Monday, April 12

spare me from the mold

otobüsteki internet bağlantısı sayesinde -köprüye gelene kadar- sancısız geçen bir yolculuktan sonra istanbul'a varıp, girdiğim ilk mekanda ferrari'yi görmemle "tamamdır, bu tatil iyi geçecek" dedim. geçti de; gezdik tozduk, daha önce gitmediğim mekanlara gittim bayıldım (bkz: mangerie), özlediğim mekanlara gittim hasret giderdim (bkz: inönü stadyumu), görmek istediğim insanları gördüm takıldım (bkz: varol döken), pek çok mekanda ortamın en büyüğü değil küçüklerinden olmanın keyfini yaşadım (bkz: lucca), istanbul'a sigara yasağı pek uğramamış ona şahit oldum (bkz: wanna, küçük beyoğlu), hava yağmurlu diye triplere girdim ama cumartesi sahilde mis gibi kahvaltı ettim (bkz: lokma). bir istanbul klasiği olarak alkol koması, seks, kalp ağrısı ve dönüşte hayvan gibi hasta olma kısımlarına girmeye gerek bile yok.
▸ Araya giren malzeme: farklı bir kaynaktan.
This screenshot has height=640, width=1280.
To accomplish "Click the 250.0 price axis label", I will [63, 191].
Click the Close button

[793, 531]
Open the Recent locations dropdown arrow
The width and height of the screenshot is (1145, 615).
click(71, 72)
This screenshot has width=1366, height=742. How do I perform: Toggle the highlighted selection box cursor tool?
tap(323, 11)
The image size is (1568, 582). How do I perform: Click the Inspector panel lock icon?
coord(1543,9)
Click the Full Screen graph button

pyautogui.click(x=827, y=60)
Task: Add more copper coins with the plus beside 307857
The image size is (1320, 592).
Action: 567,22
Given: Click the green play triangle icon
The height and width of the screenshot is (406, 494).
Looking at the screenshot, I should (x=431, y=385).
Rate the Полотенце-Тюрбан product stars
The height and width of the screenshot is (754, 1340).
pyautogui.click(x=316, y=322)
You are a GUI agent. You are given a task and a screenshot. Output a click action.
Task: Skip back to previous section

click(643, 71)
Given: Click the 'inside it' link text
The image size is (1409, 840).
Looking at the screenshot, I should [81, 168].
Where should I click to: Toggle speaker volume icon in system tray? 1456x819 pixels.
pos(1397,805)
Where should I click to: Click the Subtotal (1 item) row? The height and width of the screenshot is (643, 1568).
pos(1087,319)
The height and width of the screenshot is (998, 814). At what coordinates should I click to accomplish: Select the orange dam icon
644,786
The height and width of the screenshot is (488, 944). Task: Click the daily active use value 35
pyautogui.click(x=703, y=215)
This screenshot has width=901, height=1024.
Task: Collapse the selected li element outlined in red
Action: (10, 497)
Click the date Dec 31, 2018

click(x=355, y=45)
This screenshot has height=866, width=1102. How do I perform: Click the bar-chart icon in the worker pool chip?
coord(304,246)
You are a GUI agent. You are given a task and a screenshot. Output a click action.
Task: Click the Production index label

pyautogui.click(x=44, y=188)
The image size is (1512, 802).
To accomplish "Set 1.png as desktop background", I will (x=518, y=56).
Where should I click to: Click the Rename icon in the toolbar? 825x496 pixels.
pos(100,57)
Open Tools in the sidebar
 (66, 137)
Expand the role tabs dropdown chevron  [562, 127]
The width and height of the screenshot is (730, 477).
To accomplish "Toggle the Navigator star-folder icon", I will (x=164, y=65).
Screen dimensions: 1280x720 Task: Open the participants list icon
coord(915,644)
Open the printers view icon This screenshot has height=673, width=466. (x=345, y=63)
yalnız "haydi bu şarkı benim şansıma" ergenliği yaptığım bir esnada hit the road jack, and don't you come back no more çalması bir tesadüf değildi bence. bu gidişimde bir kez daha anladım ki harcattığı para, enerji ve hissettirdiği yapay mutluluk duygusuyla istanbul'dan bana koca olmaz; ancak arada kaçamak yaptığım bir metres olur.

3 comments:

varol döken said...

düz koşulara başladım, bir dahaki gelişinde bobo'nun kaçırdığı o gollerin alayını bir maçta çakacağım, hem ünlü hem futbolcu hem akıllı hem adaleli hem de ferrari sahibi olacağım...

ama beni öldürsen lucca'ya gitmem bebek, pera balık'a satın alır ömür boyu orada takılırız bebek:)

Ortega said...

Bir metres olarak İstanbul.
Bit meroseksensantim (göçmen ağzı)

Yağız Gönüler said...

küçük beyoğlu; ki çalıştığım yerin dibidir gelipte haber vermeyen bir insanevladısın.